● **TASK DIRECTIONS**
Below is a listing. Output every line of it exactly.

● **DATA TO PROCESS**
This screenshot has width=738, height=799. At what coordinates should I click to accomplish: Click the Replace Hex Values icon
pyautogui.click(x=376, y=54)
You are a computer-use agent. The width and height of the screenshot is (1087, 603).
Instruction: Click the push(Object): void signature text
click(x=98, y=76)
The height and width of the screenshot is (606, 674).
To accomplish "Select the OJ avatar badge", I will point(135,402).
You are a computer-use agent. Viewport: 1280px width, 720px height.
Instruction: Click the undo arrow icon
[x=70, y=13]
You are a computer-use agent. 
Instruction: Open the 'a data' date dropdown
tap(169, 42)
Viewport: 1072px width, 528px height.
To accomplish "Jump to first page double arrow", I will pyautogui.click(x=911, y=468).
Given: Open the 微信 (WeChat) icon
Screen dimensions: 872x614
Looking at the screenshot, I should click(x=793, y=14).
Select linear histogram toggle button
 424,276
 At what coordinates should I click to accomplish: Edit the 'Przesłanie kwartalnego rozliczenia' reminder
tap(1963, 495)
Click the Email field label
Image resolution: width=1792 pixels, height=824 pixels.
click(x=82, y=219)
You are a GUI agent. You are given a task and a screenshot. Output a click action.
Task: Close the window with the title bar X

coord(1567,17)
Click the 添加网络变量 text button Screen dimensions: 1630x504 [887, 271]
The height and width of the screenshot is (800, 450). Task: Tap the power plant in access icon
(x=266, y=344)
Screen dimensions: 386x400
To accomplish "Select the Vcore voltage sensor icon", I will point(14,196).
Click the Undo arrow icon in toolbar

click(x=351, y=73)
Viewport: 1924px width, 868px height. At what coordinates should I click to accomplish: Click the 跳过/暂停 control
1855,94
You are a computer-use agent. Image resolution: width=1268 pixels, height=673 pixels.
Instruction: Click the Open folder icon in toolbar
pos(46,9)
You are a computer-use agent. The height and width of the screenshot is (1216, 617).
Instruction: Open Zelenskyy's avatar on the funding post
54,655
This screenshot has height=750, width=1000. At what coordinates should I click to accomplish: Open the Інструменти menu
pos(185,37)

● **SOLUTION FOR THIS PROBLEM**
This screenshot has width=738, height=799. At what coordinates should I click to accomplish: Click the Replace Hex Values icon
pyautogui.click(x=376, y=54)
You are a computer-use agent. The width and height of the screenshot is (1087, 603).
Instruction: Click the push(Object): void signature text
click(x=98, y=76)
The height and width of the screenshot is (606, 674).
To accomplish "Select the OJ avatar badge", I will point(135,402).
You are a computer-use agent. Viewport: 1280px width, 720px height.
Instruction: Click the undo arrow icon
[x=70, y=13]
You are a computer-use agent. 
Instruction: Open the 'a data' date dropdown
tap(169, 42)
Viewport: 1072px width, 528px height.
To accomplish "Jump to first page double arrow", I will pyautogui.click(x=911, y=468).
Given: Open the 微信 (WeChat) icon
Screen dimensions: 872x614
Looking at the screenshot, I should click(x=793, y=14).
Select linear histogram toggle button
 424,276
 At what coordinates should I click to accomplish: Edit the 'Przesłanie kwartalnego rozliczenia' reminder
tap(1963, 495)
Click the Email field label
Image resolution: width=1792 pixels, height=824 pixels.
click(x=82, y=219)
You are a GUI agent. You are given a task and a screenshot. Output a click action.
Task: Close the window with the title bar X

coord(1567,17)
Click the 添加网络变量 text button Screen dimensions: 1630x504 [887, 271]
The height and width of the screenshot is (800, 450). Task: Tap the power plant in access icon
(x=266, y=344)
Screen dimensions: 386x400
To accomplish "Select the Vcore voltage sensor icon", I will point(14,196).
Click the Undo arrow icon in toolbar

click(x=351, y=73)
Viewport: 1924px width, 868px height. At what coordinates should I click to accomplish: Click the 跳过/暂停 control
1855,94
You are a computer-use agent. Image resolution: width=1268 pixels, height=673 pixels.
Instruction: Click the Open folder icon in toolbar
pos(46,9)
You are a computer-use agent. The height and width of the screenshot is (1216, 617).
Instruction: Open Zelenskyy's avatar on the funding post
54,655
This screenshot has height=750, width=1000. At what coordinates should I click to accomplish: Open the Інструменти menu
pos(185,37)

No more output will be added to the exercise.